USB interface

The SMD3 appears as a virtual COM port when plugged into a PC. Configuration and control may be performed via the provided SMD3 software, your own application or any terminal program.

This section is only relevant if you are using terminal software or writing your own application. The provided SMD3 software interacts with the SMD3 in the same way and requires no specialist knowledge to use. A C# API is also provided, allowing you to easily integrate communication with the SMD3 into your own C# .NET application. This is available from our website, at https://arunmicro.com/products/smd3-stepper-motor-drive/.

Configuration

The SMD3 uses a USB Type-C connector, which is both robust and reversible (it may be inserted either way up). The device appears as a virtual COM port on your PC. Configure the serial port as follows:

115200 baud
1 Stop bit
No parity
No flow control

Protocol

A simple text-based protocol is used. Commands are sent to the SMD3, checked and executed, and a response returned. Wait for a response to the previous command before sending the next to avoid buffer overflow in the SMD3. Commands are in the form (Note that angle brackets are shown for clarity only, they are not part of the protocol):

<mnemonic>,<argument 1>,<argument 2>,<argument n>…<CR><LF>

And responses are in the form:

<SFLAGS>,<EFLAGS>,<data 1>,<data 2>,<data n>…<CR><LF>

If the command executed successfully, or:

<SFLAGS>,<EFLAGS>,<error code><CR><LF>

If the command failed to execute correctly.

Where:

Item	Description
<mnemonic>	Short sequence of characters representing a command, case insensitive
<argument n>	Zero or more command arguments
<data n>	Zero or more response data items
<error code>	An error code, see section Error Codes. This includes both a number and text description of the error to aid when using the SMD3 via a terminal program.
<SFLAGS>	Set of flags representing the status of the SMD3, such as the state of the limit inputs or whether the joystick is connected. See section Status Flags
<EFLAGS>	Set of flags representing the error state of the SMD3, such as invalid mnemonic, or motor over-temperature fault. See 0
<CR><LF>	Message terminator; carriage return followed by line-feed (0x07,0x0D)

Comma separation
All elements are comma-separated, except for the message terminator which immediately follows the last item. A response is always sent on receipt of a message terminator. If an argument was supplied with a command, for example, to set a value, the value set will be returned in the response and serves as an additional confirmation of the command having executed as expected.

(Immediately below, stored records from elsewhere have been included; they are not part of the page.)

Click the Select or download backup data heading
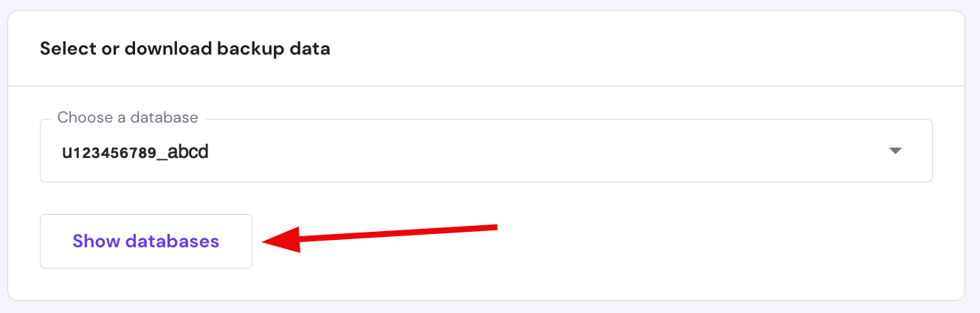The width and height of the screenshot is (980, 313). (184, 49)
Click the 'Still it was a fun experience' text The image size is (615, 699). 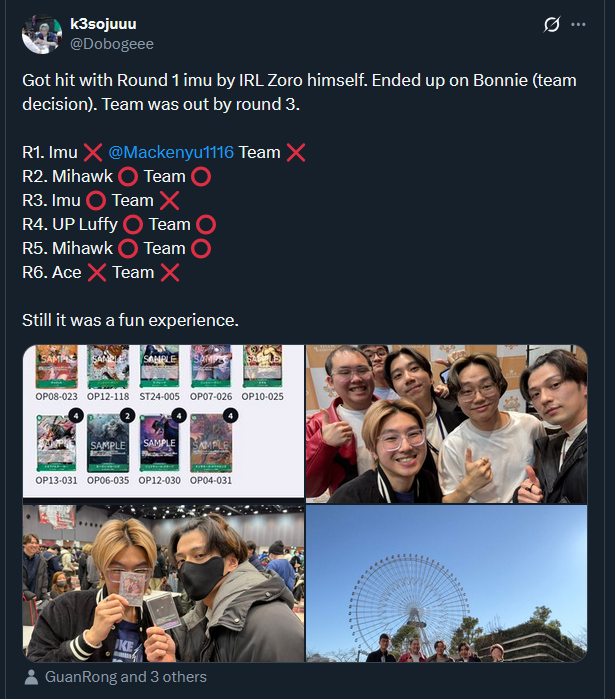pos(130,320)
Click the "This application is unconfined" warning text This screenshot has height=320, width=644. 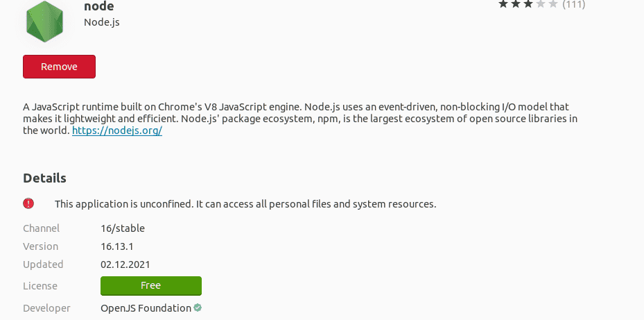coord(245,204)
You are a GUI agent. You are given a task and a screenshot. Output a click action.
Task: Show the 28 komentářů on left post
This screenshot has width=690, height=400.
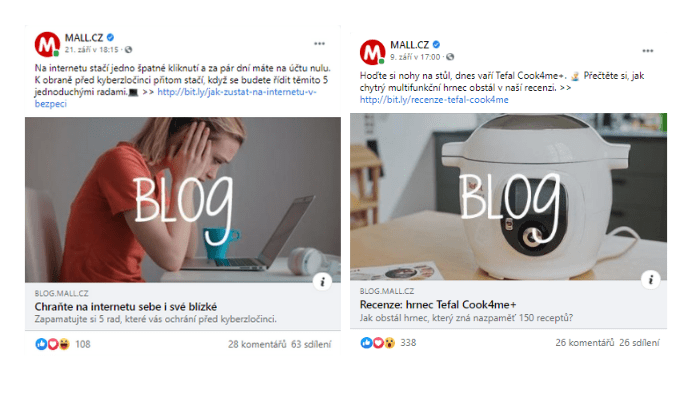tap(257, 344)
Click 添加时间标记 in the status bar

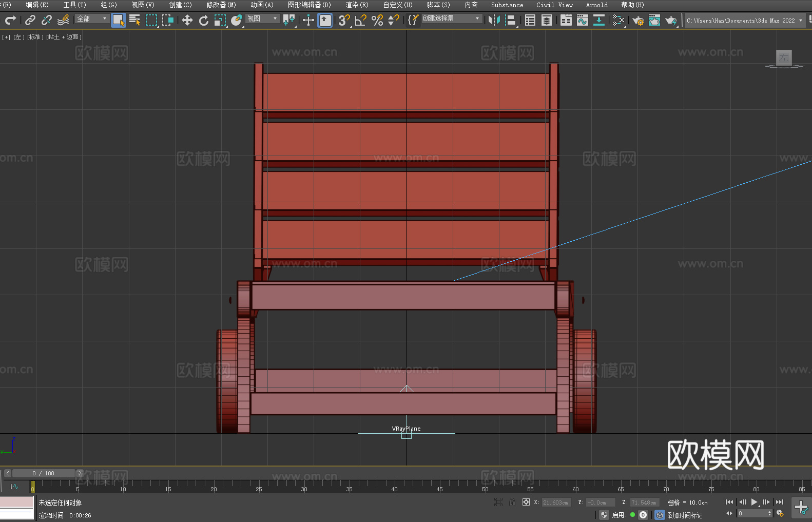pyautogui.click(x=684, y=515)
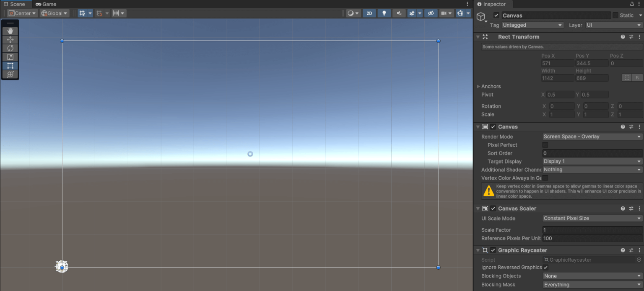This screenshot has height=291, width=644.
Task: Select the Rect tool
Action: tap(10, 66)
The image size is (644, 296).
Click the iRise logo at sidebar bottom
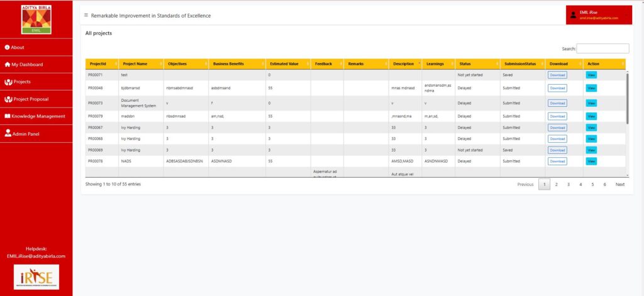(x=36, y=277)
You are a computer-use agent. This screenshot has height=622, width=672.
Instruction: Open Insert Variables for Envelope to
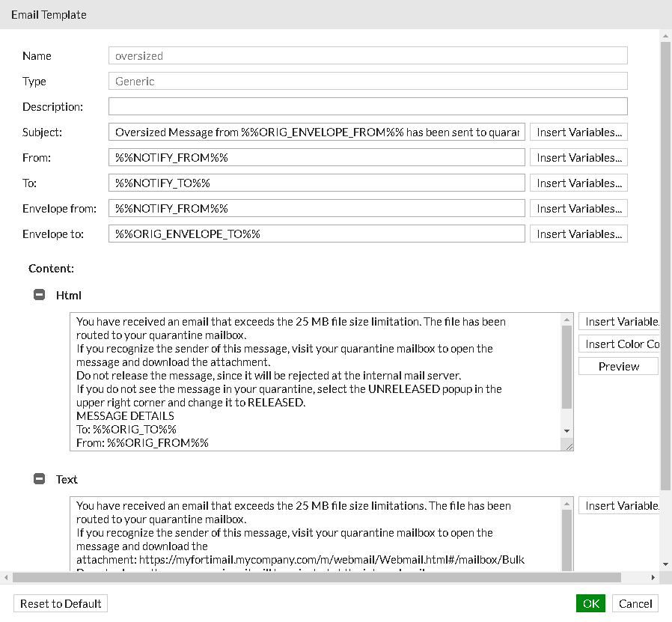pyautogui.click(x=578, y=234)
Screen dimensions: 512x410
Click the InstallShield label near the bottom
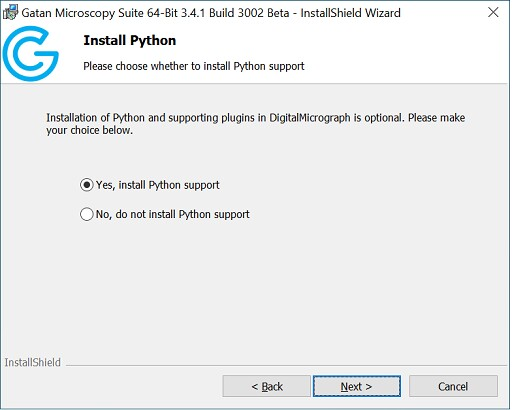33,362
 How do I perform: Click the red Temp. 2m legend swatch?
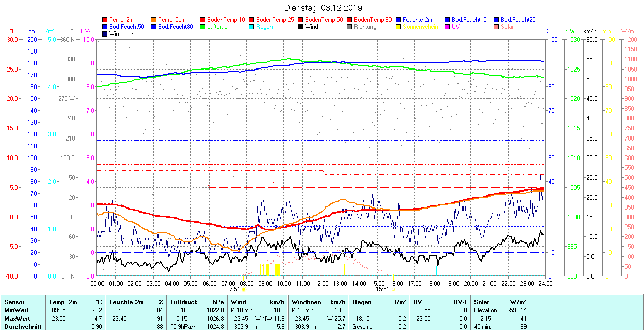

Many commands accept a real number argument when the underlying quantity is an integer, or finite set of real numbers. In this case, the supplied value being otherwise acceptable is rounded to the closest integer or real number from the allowed set, and it is this value that is returned in the response.

White space
Additional white space (tabs and spaces) are ignored except where they are surrounded by characters comprising the data item, in which case they will be considered as part of the data item itself.

No data items to return
If there are no data items as part of a response, only the SFLAGS and EFLAGS are returned. If an error occurred, then this will be reflected in the EFLAGS.

Argument types

Arguments may be one or a mix of the following types, depending on the command. Data returned by the SMD3 uses the same types, which are always presented as indicated in the “SMD3 response” column.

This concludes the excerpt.